TASK BRIEF: Print the entries again exactly as they stand, starting at the line with "is (805, 1512)." and running through the end of the entries, both ends included.

Entries taken from a collection:
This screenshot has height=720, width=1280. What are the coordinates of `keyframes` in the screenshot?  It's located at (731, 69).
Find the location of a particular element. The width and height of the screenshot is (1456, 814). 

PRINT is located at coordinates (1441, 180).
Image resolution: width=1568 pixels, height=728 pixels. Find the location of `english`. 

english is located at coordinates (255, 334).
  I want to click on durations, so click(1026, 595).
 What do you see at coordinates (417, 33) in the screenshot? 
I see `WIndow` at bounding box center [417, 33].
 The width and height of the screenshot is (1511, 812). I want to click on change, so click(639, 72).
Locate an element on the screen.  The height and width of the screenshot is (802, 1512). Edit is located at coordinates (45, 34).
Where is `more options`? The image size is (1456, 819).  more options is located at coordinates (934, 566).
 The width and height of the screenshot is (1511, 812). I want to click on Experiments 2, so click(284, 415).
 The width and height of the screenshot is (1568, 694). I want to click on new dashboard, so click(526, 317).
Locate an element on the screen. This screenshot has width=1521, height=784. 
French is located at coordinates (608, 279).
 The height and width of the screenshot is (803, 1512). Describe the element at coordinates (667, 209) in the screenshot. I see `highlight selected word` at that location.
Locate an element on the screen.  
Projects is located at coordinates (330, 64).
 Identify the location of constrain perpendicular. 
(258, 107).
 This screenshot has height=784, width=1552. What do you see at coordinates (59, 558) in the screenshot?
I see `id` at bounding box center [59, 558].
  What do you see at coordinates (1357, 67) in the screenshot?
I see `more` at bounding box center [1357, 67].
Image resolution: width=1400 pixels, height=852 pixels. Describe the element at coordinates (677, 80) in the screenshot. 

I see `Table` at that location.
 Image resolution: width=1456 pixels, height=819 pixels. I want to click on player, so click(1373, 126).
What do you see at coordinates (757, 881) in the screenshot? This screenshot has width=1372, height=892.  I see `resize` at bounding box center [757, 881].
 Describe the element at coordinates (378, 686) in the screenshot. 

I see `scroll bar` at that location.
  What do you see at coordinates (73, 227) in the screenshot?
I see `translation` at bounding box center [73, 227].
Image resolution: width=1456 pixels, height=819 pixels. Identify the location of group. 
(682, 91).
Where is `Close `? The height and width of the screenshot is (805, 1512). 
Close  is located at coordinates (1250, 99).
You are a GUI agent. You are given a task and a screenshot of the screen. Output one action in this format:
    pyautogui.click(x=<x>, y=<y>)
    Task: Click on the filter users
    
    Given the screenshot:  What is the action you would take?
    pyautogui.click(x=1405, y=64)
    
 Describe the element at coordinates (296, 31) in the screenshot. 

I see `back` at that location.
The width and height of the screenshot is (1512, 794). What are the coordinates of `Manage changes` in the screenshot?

RIGHT ANSWER:
Where is `Close `? The height and width of the screenshot is (805, 1512). 
Close  is located at coordinates (1250, 99).
You are a GUI agent. You are given a task and a screenshot of the screen. Output one action in this format:
    pyautogui.click(x=<x>, y=<y>)
    Task: Click on the filter users
    
    Given the screenshot:  What is the action you would take?
    pyautogui.click(x=1405, y=64)
    
 Describe the element at coordinates (296, 31) in the screenshot. 

I see `back` at that location.
The width and height of the screenshot is (1512, 794). What are the coordinates of `Manage changes` in the screenshot?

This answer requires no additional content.